Jogja Sleman Bantul Gunungkidul Kulon Progo Sport Jogja 24 Jam Weekend Jateng Nusantara Internasional Ekonomi Education Expo Ramadan Sosok Opini Visual Report Urban Legend

Anak 10 Tahun Putus Sekolah Demi Ibu, Pemkab Gunungkidul Pastikan Tanggung Pendidikan Hingga Ini

Yusuf Bastiar • Minggu, 15 Maret 2026 | 19:57 WIB

 

Bupati Gunungkidul Endah Subekti Kuntariningsih saat ditemui di kediaman Fendi. 
Bupati Gunungkidul Endah Subekti Kuntariningsih saat ditemui di kediaman Fendi. 

GUNUNGKIDUL - Pemerintah Kabupaten (Pemkab) Gunungkidul akan menanggung pendidikan Ahmad Tri Efendi, 10, anak di Padukuhan Jeruken RT 06, Kalurahan Girisekar, Kapanewon Panggang  yang putus sekolah selama tiga tahun demi merawat ibunya yang menderita stroke.

Pemkab juga menyiapkan penanganan terpadu mulai dari pendidikan, kesehatan hingga bantuan ekonomi bagi keluarga tersebut.

Bupati Gunungkidul Endah Subekti Kuntariningsih mengatakan, pemerintah daerah akan bertanggung jawab penuh secara terstruktur dan sistematis untuk menyelesaikan persoalan yang menimpa keluarga tersebut.

“Iya, anak ini berhenti sekolah karena harus mengurus ibunya yang mengalami stroke dan gangguan saraf mata sehingga tidak bisa melihat maupun beraktivitas,” ujarnya saat20 meninjau langsung kondisi keluarga Fendi, Minggu (15/3/2026).

Situasi keluarga tersebut semakin berat karena ayah Fendi juga mulai mengalami gangguan penglihatan sejak sekitar satu tahun terakhir.

Kondisi itu sempat menjadi perhatian publik setelah kisahnya viral di media sosial.

Penanganan kasus tersebut akan melibatkan berbagai organisasi perangkat daerah.

Sehingga persoalan pendidikan, kesehatan, hingga ekonomi keluarga dapat diselesaikan secara menyeluruh.

Untuk urusan pendidikan, Fendi yang menempuh sekolah di madrasah akan ditangani melalui koordinasi dengan Kementerian Agama agar bisa kembali melanjutkan pendidikannya melalui pendekatan yang tepat.

Sementara itu, kakak Fendi yang saat ini bersekolah di SMP Negeri 2 Panggang menjadi tanggung jawab pemerintah daerah melalui dinas pendidikan.

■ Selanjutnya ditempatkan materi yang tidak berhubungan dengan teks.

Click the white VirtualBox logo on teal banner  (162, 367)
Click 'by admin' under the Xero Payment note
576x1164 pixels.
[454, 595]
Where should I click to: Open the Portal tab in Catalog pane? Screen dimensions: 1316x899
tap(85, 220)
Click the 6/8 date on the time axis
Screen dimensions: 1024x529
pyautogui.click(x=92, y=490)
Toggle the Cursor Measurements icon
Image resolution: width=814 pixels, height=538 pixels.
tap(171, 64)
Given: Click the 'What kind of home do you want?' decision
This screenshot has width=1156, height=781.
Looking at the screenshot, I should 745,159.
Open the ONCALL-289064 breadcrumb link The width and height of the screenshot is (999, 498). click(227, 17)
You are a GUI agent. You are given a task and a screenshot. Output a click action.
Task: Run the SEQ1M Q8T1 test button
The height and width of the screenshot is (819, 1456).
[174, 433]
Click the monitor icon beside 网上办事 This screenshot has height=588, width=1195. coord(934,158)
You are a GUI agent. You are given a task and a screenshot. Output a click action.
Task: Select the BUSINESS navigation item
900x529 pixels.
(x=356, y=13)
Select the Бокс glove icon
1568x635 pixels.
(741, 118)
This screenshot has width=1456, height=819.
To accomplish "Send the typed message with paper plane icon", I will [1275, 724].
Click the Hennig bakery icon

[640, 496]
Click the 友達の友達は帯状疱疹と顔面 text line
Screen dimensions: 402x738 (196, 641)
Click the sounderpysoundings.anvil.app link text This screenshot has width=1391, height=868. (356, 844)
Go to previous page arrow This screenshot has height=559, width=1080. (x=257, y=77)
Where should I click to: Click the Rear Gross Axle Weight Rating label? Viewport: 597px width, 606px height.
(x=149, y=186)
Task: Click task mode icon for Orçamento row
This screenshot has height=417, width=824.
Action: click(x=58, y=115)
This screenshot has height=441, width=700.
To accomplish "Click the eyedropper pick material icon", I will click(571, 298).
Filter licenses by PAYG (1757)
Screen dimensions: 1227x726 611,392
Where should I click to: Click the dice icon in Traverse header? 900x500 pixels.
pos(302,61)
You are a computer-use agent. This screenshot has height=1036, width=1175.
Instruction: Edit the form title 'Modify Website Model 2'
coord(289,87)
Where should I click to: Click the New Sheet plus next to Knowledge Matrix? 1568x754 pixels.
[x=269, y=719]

“Anak-anak ini wajib sekolah dan itu menjadi tanggung jawab negara,” tegasnya.

Di sektor kesehatan, pemerintah daerah melalui dinas kesehatan telah berkoordinasi untuk memeriksa kondisi orang tua Fendi.

Pemkab juga berencana menggandeng Rumah Sakit Mata Dokter YAP guna melihat kemungkinan penanganan medis lanjutan, seperti operasi katarak atau glaukoma.

Selain itu, kata Endah, pemerintahnya juga tengah merumuskan solusi ekonomi agar keluarga tersebut memiliki sumber penghidupan yang berkelanjutan.

Salah satu opsi yang sedang dikaji adalah pemberian modal usaha bagi anggota keluarga yang sudah dewasa.

“Apakah nanti diberikan modal usaha seperti angkringan atau bentuk usaha lain yang memungkinkan mereka tetap merawat orang tuanya,” jelasnya.

Ia menambahkan, keluarga Fendi saat ini telah menerima berbagai bantuan sosial dari pemerintah, seperti program keluarga harapan (PKH), bantuan pangan non tunai (BPNT), serta jaminan kesehatan melalui BPJS.

Endah juga menugaskan sejumlah dinas untuk segera melakukan pendataan kebutuhan keluarga tersebut agar bantuan yang diberikan tepat sasaran.

Selain itu, Baznas turut dilibatkan untuk membahas kemungkinan pemberian modal usaha bagi kakak Fendi agar dapat bekerja di wilayah Gunungkidul dan tetap membantu merawat orang tuanya.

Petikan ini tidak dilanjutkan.